# sugar-puff spider ID help???



## skull13 (Jan 31, 2011)

brought some crickets the other day from local pet shop in essex, uk, and found this spid in the box with em.. decided to keep it for a while and try find out what species it might be? and if to release it somewhere safe or just keep it my collection dependin what i find out about it? it's about 2-3cm, pale brown colours, loox a bit like a sugar-puff with legs, i looked online and can't find anythin that really matches it, if anyone can help ID it and maybe have some other info etc would be great,..

prob best to msg me on fbook=davyd skull, or email=skullfuck@btinternet.com as i rarely use this site,









ps.just got told by my head voices to add this lil smiley thin :barf:


----------



## Venom (Jan 31, 2011)

You have there a verrrrry well-nourished Cheiracanthium spp., most likely C. mildei.


----------



## revilo (Feb 1, 2011)

???sure???


----------



## Venom (Feb 1, 2011)

Quite.

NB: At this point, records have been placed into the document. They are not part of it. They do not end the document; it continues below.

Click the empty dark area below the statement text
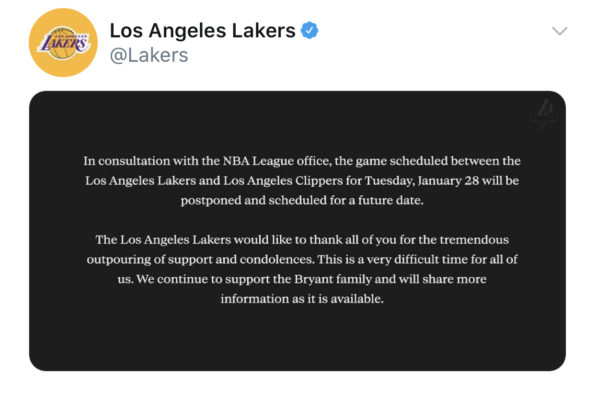point(298,338)
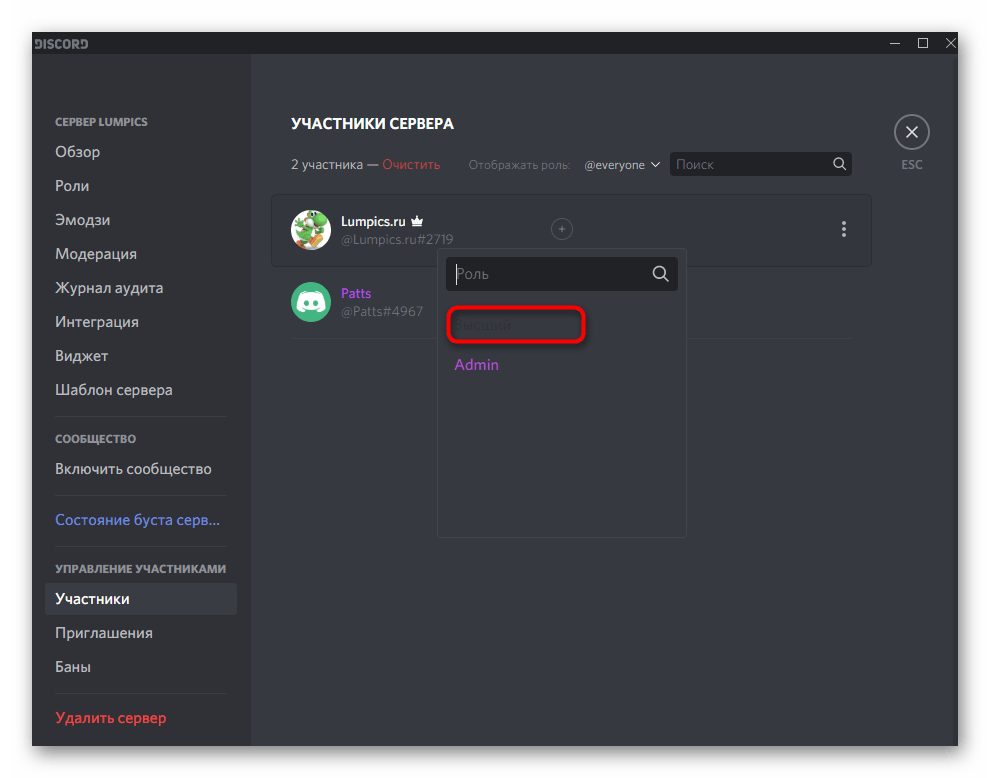This screenshot has width=990, height=778.
Task: Click the crown owner icon next to Lumpics.ru
Action: (418, 220)
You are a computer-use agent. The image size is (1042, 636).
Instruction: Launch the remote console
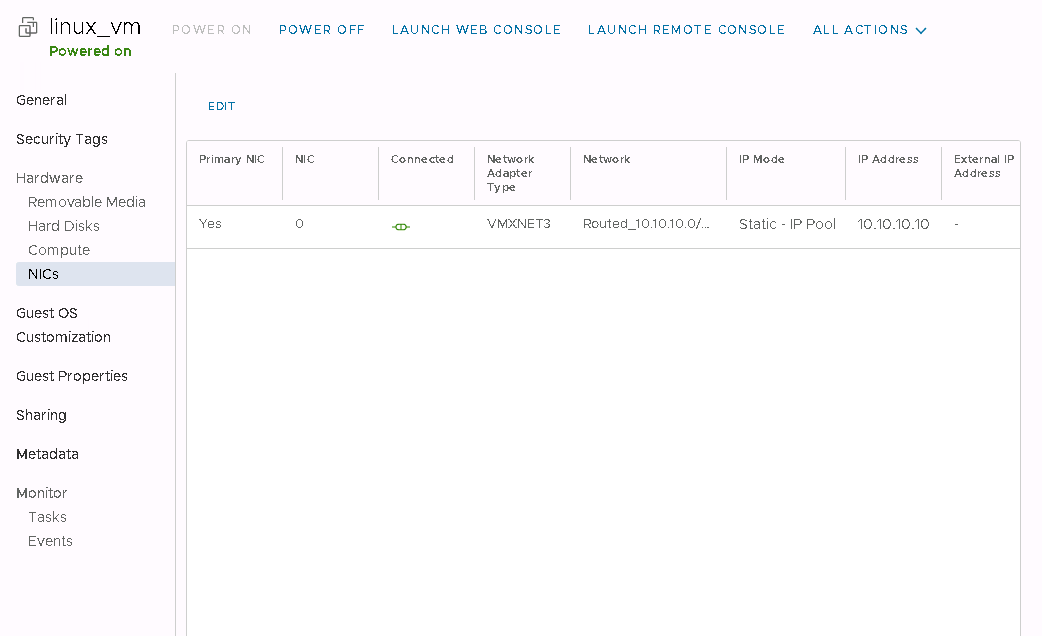(686, 30)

Look at the ---|--- shaped marking that goes lengthwise down the anterior abdomen, and compare with other _Cheiracanthium _spp. Also, the general proportions are right. The specimen is dark on its legs and ceph' probably because it needs to molt (which would not be surprising given how fat it is). I'm not 100% that it's a C. mildei, but it's definitely a _Cheiracanthium _spp. of some kind.


----------



## EXOPET (Feb 1, 2011)

there seem to be quite a few of these cropping up in crickets from peregrine livefoods, ive noticed many over the last 2 years


----------



## What (Feb 1, 2011)

Seems more likely that it would be a Thanatus vulgaris, especially given the finding in crickets and distinctive abdominal marking.


----------



## johnsolanzo1209 (Feb 1, 2011)

^^^I agree


----------



## revilo (Feb 2, 2011)

hi,

jup, thanatus (philodromidae) is the "usual" or "common" cricket-box-spider 
species i forgot over the years, but there are a few info's about in www.
but pics are worst...because this i didn't wanted to give this as an id...

this marking on dorsal opisthosoma is not a useful taxonomical character. a lot of spiders have this, because the heart of spiders is under this area it's sometimes called heartspot or heartmarking.

cheers, oli


----------



## What (Feb 2, 2011)

revilo said:


> this marking on dorsal opisthosoma is not a useful taxonomical character. a lot of spiders have this, because the heart of spiders is under this area it's sometimes called heartspot or heartmarking.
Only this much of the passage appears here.